The number of Europeans included in the white race (not comprehending the troops sent from the mother-country) does not exceed twelve or fifteen thousand.

It certainly is not greater at Mexico than sixty thousand; and I find by several statements, that, if we estimate the whole of the Spanish colonies at fourteen or fifteen millions of inhabitants, there are in that number at most three millions of Creole whites, and two hundred thousand Europeans.

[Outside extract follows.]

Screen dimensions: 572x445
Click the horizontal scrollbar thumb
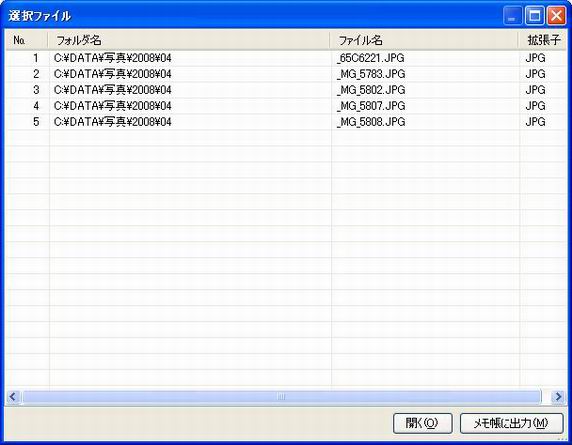point(281,396)
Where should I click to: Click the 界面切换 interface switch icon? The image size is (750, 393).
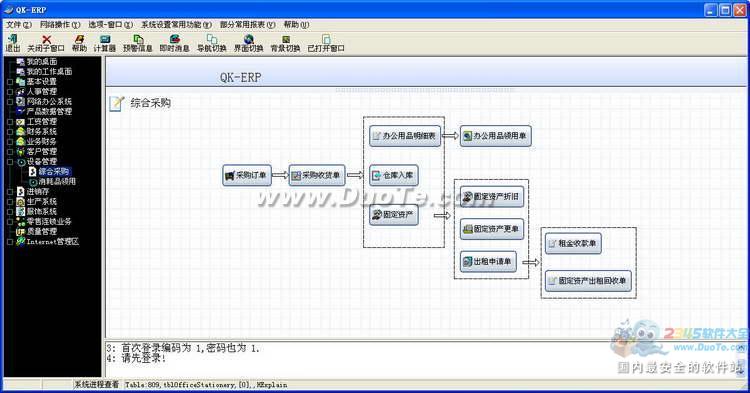[248, 43]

When Tupac-Amaru, who believed himself to be the legitimate heir to the empire of the Incas, made the conquest of several provinces of Upper Peru, in 1781, at the head of forty thousand Indian mountaineers, all the whites were filled with alarm. The Hispano-Americans felt, like the Spaniards born in Europe, that the contest was between the copper-coloured race and the whites; between barbarism and civilization. Tupac-Amaru, who himself was not destitute of intellectual cultivation, began with flattering the creoles and the European clergy; but soon, impelled by events, and by the spirit of vengeance that inspired his nephew, Andres Condorcanqui, he changed his plan. A rising for independence became a cruel war between the different castes; the whites were victorious, and excited by a feeling of common interest, from that period they kept watchful attention on the proportions existing in the different provinces between their numbers and those of the Indians. It was reserved for our times to see the whites direct this attention towards themselves; and examine, from motives of distrust, the elements of which their own caste is composed. Every enterprise in favour of independence and liberty puts the national or American party in opposition to the men of the mother-country. When I arrived at Caracas, the latter had just escaped from the danger with which they thought they were menaced by the insurrection projected by Espana. The consequences of that bold attempt were the more deplorable, because, instead of investigating the real causes of the popular discontent, it was thought that the mother-country would be saved by employing vigorous measures. At present, the commotions which have arisen throughout the country, from the banks of the Rio de la Plata to New Mexico, an extent of fourteen hundred leagues, have divided men of a common origin.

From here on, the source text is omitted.